「THE FOLLOWING」鑑賞


ケヴィン・ベーコン様がベーコン指数のさらなる拡大のために地上波TVシリーズへ降臨されたのだよ。原案は変態ケヴィン・ウィリアムソン。

若き女性を10人以上も殺害したジョー・キャロル教授が刑務所より脱獄。10年前に彼を逮捕したFBIエージェントのハーディはその際に負ったトラウマのため一線を退いていたが、キャロルを最も良く知る男として現場に復帰することになる。キャロルが殺害しそこねた最後の被害者を中心に捜査を進めていくハーディたちだったが、キャロルは刑務所にいるあいだにそのカリスマ性を活かして数多くの信者を世間に生み出していた。こうして彼のフォロワーたちによるコピーキャット殺人が行われるようになり…というプロット。
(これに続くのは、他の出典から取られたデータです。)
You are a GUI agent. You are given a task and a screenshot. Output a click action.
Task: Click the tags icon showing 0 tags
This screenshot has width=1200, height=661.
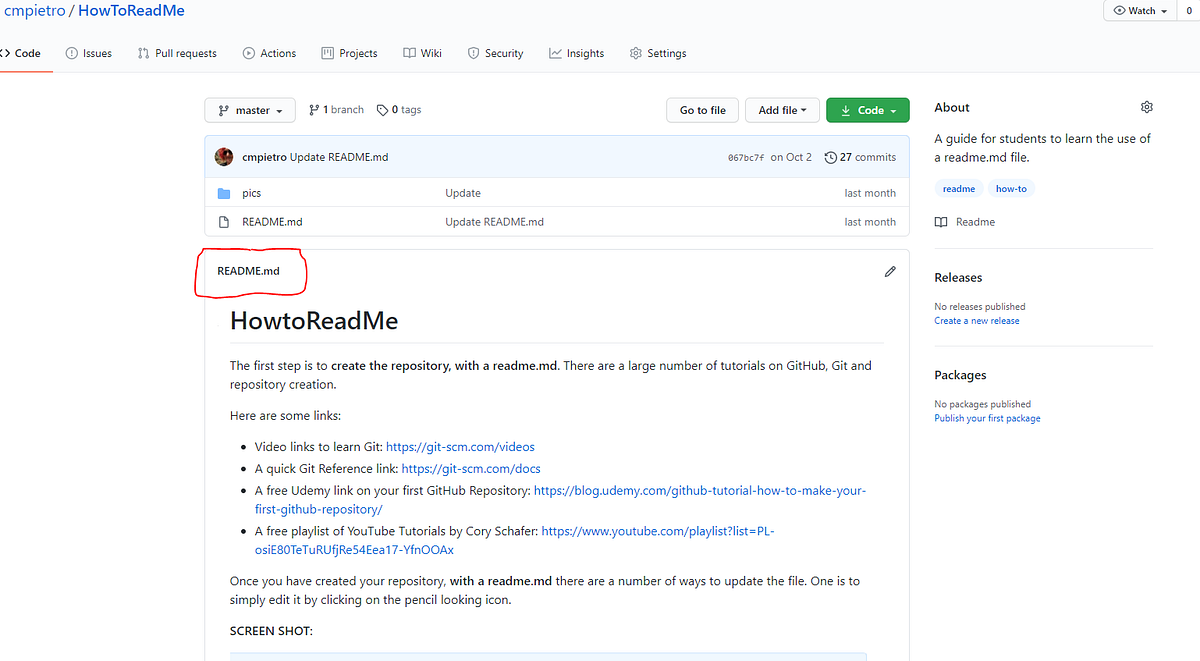pyautogui.click(x=383, y=109)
地上波番組にしてはずいぶん過激な殺人シーンなどがあるのだが、それ以前にこのネタで何エピソードも引っ張るのは相当厳しいんじゃないのか?キャロル教授よりもそのフォロワーたちによる事件がメインになっていくようなんだけど、あまりにもフォロワーたちがキャロルを盲信しすぎていてリアリティに欠けるんだよな。『男性のフォロワー2人がゲイのふりをして、何年も前から被害者を狙っていた』なんて設定が通ってしまうなら、もう何でもありではないかと。例えばBBCの「ルーサー」みたいに6話ほどのなかで刑事と犯罪者の駆け引きが行われていくのなら緊迫感も最後まで途切れないだろうけど、これで何エピソードも話を続けるのは難しいだろうな。

主人公のハーディは仏頂面で同僚に協力せずに単独行動に走りがちで魅力的とは言い難いし、キャロルも「エドガー・アラン・ポーに憧れ、殺人をアートとして考えている」なんて設定があまりにも典型的というか。ケヴィン・ウィリアムソンは「スクリーム」ではホラー映画の決まり事をうまくパスティーシュにしてたけど、こちらは単に「羊たちの沈黙」の劣化コピーのようにしか思えんのよね。

とはいえケヴィン・ベーコンが主演というのはかなり注目度が高いわけで、それに脚本が見合っていないのはどうも勿体ないな。対するキャロル教授を演じるのはジェームズ・ピュアフォイだが、気のいいオッサンといった感じで凄みはなし。もっと個性的な俳優を使えばよかったのに。あと「Justiied」で薄幸な元妻を演じてたナタリー・ジーがここでも薄幸な元妻を演じてます。

FXとかのケーブル局で13話くらいのシリーズにしてれば、もっと面白くなりそうなんだが…。